Enflasyon ve krizin had safhaya çıktığı ülkemizde gıda güvencesini üretime dayalı öz kaynakları ile karşılayamıyorsak bu zorlu süreçten güçlü çıkamayız.
Bir zamanlar kendine yeten ülkemizde tarım ve hayvancılıkta ileriydik. Dışa bağımlılık İMF politikaları çiftçiyi bezdirdi. Tarım ve hayvancılığı bırakarak üretici çiftçilerimiz şehirlere göç ederek el kapılarında iş arama telaşına düştüler.

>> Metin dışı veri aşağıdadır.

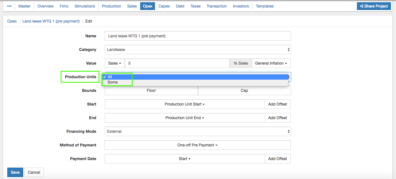This screenshot has width=396, height=179.
Task: Open the three-dots more menu
Action: coord(9,6)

Maalesef gelinen nokta ise ürettiğinden fazlasını tüketen ve açığı ithalat ile kapatan bir ülke haline geldik.
Gıda konusunda dışa bağımlı hale geldik. Böyle gidilirse zaman gelecek kıtlık hatta açlık gibi çok büyük problemler ile karşılaşacağız.

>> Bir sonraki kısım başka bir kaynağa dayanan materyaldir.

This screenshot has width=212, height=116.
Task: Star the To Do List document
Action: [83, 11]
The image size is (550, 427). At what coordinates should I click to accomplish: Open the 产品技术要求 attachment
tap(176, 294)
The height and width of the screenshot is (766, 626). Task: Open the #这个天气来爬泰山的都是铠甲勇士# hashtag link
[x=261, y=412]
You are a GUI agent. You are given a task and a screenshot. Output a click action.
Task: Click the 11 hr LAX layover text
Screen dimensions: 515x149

Yaklaşık 850 milyon insanın aç uyuduğu ve her gün yaklaşık 22 bin insanın açlıktan öldüğü bir Dünyada olası bir gıda kıtlığının Koronavirüs salgınından çok daha fazla ölümlere yol açacağı gerçeği göz ardı edilmemelidir"
Her türlü şarta rağmen üretmek zorundayız!

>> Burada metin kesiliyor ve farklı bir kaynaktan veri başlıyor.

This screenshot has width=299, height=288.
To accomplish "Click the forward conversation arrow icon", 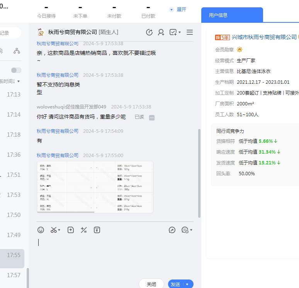I will (x=172, y=230).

İyi bir proje geliştirerek Şehirlere göçü durdurup tersine çevirmeliyiz. Göç edenler memleketine geri dönmeli çiftini makinesini tekrar eline almalıdır.
Ekmek, dikmek, üretmek zorundayız. Virüs ve ekonomik kriz belasından kurtulalım derken, yokluk ve açlıkla insanlar çaresizliğe bırakılmamalıdır.
Acilen çiftçimizin ve köylümüzün desteklenerek tarım alanlarımızın son noktasına kadar ekilebilmesi için gübre, tohum, ilaç ve mazot desteği verilerek, üretim maliyetlerinin bir kısmı karşılanarak çiftçimiz ve köylümüz desteklenerek üretimden kopmaması sağlanmalıdır. Yoksa yazın domates, biber, patlıcanın, fasulye ve benzeri ürünleri kilosu 50 liradan almak zorunda kalabiliriz.
Sağlıklı günlerimize çok yakında kavuşmak dileğiyle.